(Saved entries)
---
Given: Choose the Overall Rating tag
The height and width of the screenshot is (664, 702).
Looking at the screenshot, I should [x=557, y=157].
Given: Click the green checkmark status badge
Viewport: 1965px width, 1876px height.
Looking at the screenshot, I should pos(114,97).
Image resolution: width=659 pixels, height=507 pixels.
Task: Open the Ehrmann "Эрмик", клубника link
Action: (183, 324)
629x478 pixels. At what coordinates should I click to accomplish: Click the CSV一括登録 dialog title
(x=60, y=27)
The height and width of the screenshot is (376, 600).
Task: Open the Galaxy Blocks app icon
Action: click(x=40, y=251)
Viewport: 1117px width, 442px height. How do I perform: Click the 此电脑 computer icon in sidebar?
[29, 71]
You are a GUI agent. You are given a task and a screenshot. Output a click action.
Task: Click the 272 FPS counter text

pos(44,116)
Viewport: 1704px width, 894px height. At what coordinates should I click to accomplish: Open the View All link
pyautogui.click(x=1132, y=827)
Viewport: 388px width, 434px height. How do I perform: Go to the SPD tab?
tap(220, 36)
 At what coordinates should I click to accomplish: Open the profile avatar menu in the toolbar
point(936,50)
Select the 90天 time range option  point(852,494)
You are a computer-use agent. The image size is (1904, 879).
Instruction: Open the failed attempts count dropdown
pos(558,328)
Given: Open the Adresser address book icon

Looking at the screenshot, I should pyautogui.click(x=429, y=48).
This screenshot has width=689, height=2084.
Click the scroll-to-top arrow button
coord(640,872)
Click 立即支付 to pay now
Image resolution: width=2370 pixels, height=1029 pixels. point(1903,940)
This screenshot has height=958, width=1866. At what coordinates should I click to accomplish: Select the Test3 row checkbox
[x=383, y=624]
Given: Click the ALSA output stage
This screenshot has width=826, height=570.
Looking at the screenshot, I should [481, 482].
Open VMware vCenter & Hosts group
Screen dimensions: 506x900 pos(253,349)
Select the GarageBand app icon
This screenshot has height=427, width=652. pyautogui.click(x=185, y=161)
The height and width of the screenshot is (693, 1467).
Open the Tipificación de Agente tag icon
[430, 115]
---
= What to work on =
All lines from the one with "Click the scroll-to-top arrow button" to the end of the entries above are to be written out exactly, the first and last included.

= Response =
Click the scroll-to-top arrow button
coord(640,872)
Click 立即支付 to pay now
Image resolution: width=2370 pixels, height=1029 pixels. point(1903,940)
This screenshot has height=958, width=1866. At what coordinates should I click to accomplish: Select the Test3 row checkbox
[x=383, y=624]
Given: Click the ALSA output stage
This screenshot has width=826, height=570.
Looking at the screenshot, I should [481, 482].
Open VMware vCenter & Hosts group
Screen dimensions: 506x900 pos(253,349)
Select the GarageBand app icon
This screenshot has height=427, width=652. pyautogui.click(x=185, y=161)
The height and width of the screenshot is (693, 1467).
Open the Tipificación de Agente tag icon
[430, 115]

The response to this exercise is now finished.